Caleb Ganzer, Compagnie de Vins Surnaturels

"My favorite late night junk food is the Chata Pata Paneer Roll from Thelewala, the tiny late night Indian Street Food restaurant on MacDougal Street. It's a wrap with Paneer, fried onions and what is essentially an Indian BBQ sauce. It's out of this world good. It's a little spicy, and the roll has a bright lime juice acidity. I have found that East Coast IPAs tend to work best with this late night hunger fix. The light, typically citrusy hops cut through the pepper spice and enhance the brightness of the roll. A current fave pairing is the Bronx Session IPA. I'm not normally an IPA lover but this one is relatively mild on the hops and it's quite the refreshing quaffer alongside this Paneer situation."

Eduardo Porto Carreiro, Untitled at The Whitney

"I'm a sucker for Original Pringles—the one that comes in the red canister—with Brut Rosé Champagne. I remember being on a road trip with some friends a few years back. There were several of us on a bus with a cooler of great wine, and someone had brought along a great bottle of Laherte Frères Brut Rosé Champagne. I had stocked up on Pringles for the ride. Once we tasted the combo of the bright, fresh, and raspberry scented Brut Rosé along with the salty and crunchy Pringles, we couldn't get enough of the pairing!

Also, when I used to live in L.A., there was a terrific late night taco truck a couple of blocks from my apartment. This truck churned out the best Al Pastor tacos that I've ever had, and my go-to pairing for it was vibrant young German Riesling. A youthful Kabinett from the Nahe or the Mosel was always a homerun with those late night snacks."

Dean Fuerth, Betony

"I have two favorite pairings. The first is demi-sec (off-dry) champagne and Chinese food. The fact that sparkling wine and greasy food are a harmonious match is no revelation, but I think the touch of added residual sugar here provides a nice juxtaposition alongside the umami quality of things like fried pork dumplings. The wine also complements the sweeter flavors found in egg rolls and sesame chicken, while warding off the tingly spiciness of Szechuan peppercorn.

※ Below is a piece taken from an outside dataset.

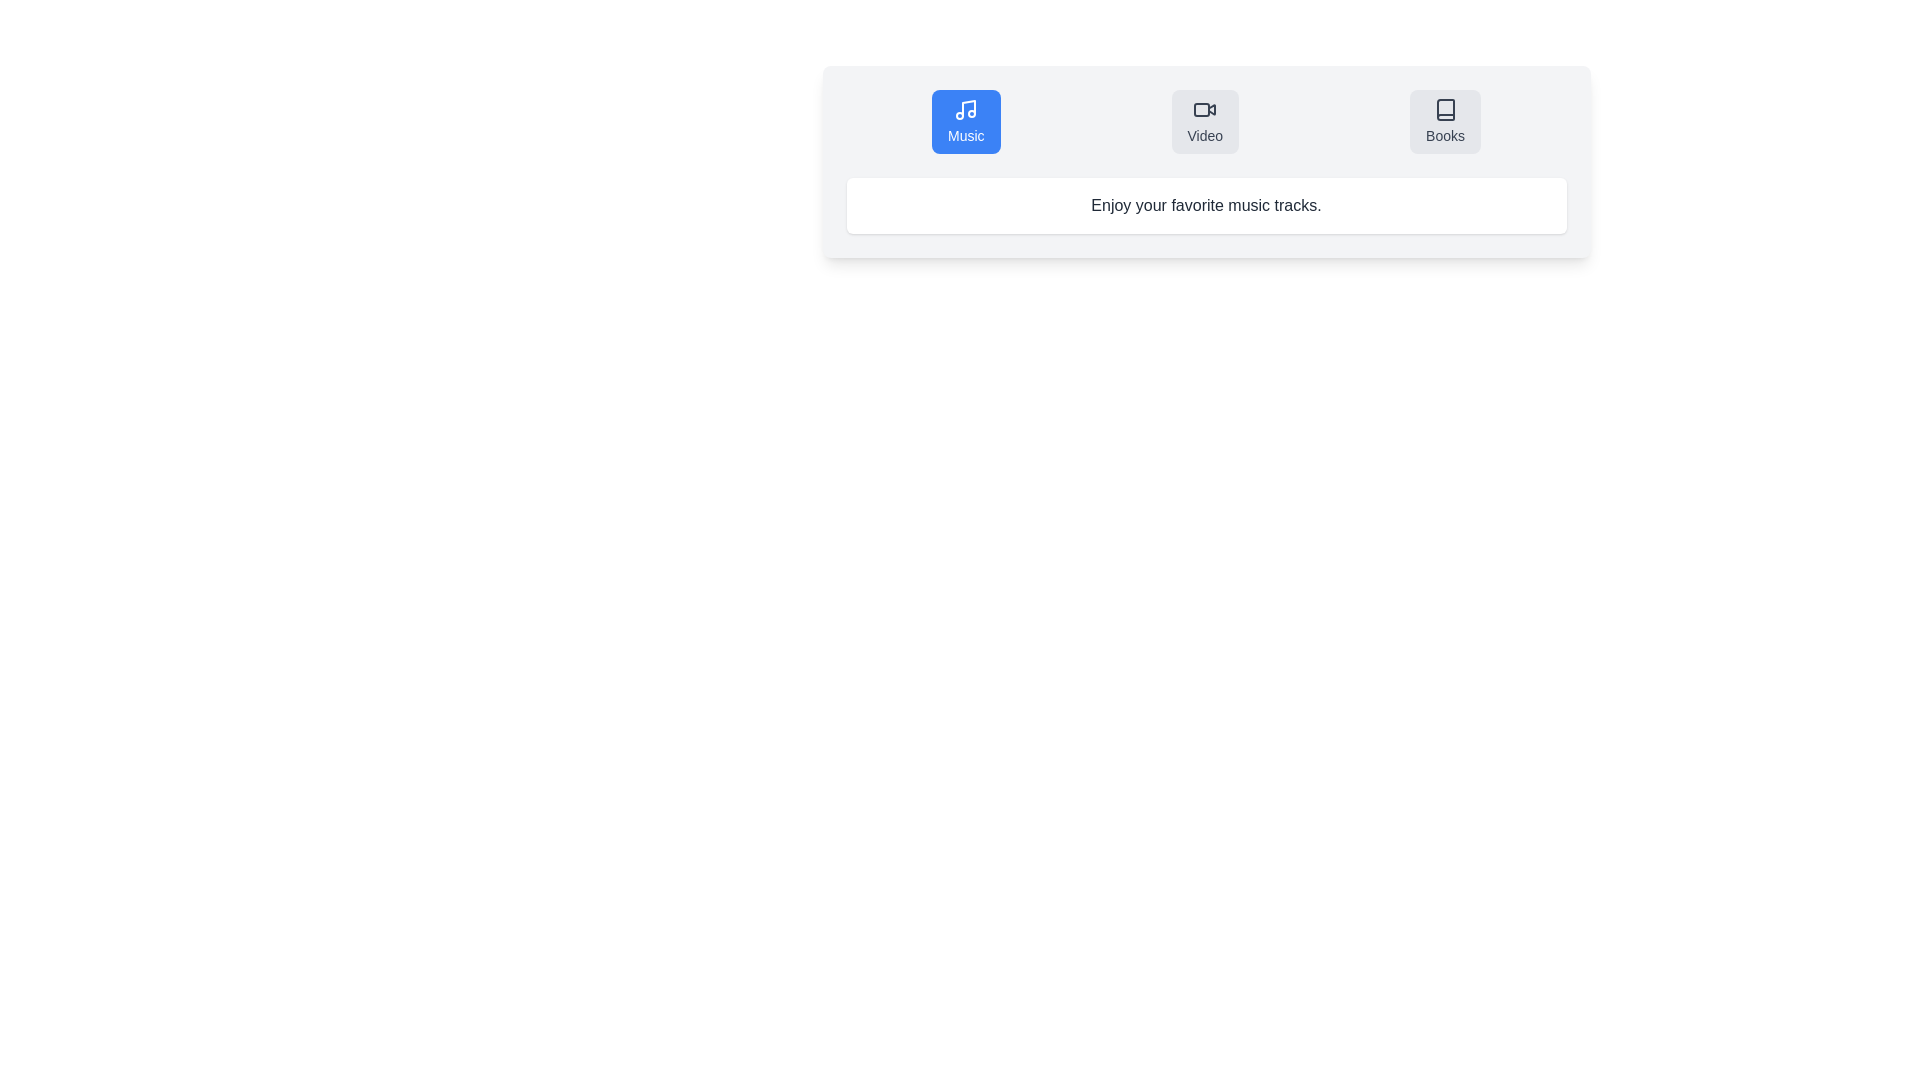 The image size is (1920, 1080). What do you see at coordinates (1445, 122) in the screenshot?
I see `the compact rectangular button with rounded corners, featuring a black book icon and the word 'Books' below it` at bounding box center [1445, 122].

Then, there's Coteaux du Layon, a sweet Chenin Blanc wine from the Loire Valley, in France, with cheesecake. I don't have much of a sweet tooth at the end of the day, but I absolutely love this pairing. I prefer a young Coteaux du Layon, as opposed to aged. The chalkiness and acidity of this wine works great texturally with the cream cheese component. The wine, since it is late harvested to retain the residual sugar in the grapes, holds flavors of candied Golden Delicious apple and Anjou pear, perfectly complementing the sweetness of cheesecake."

Guillem Kerambrun, Benoit

"Cheese is my one, true guilty pleasure. My favorite one is when I open an older bottle of Champagne Blanc de Blancs to have with a creamy, flowing Camembert, because the flavor and the mostly sparkling nature of the wine enhances the amazing flavor of the cheese."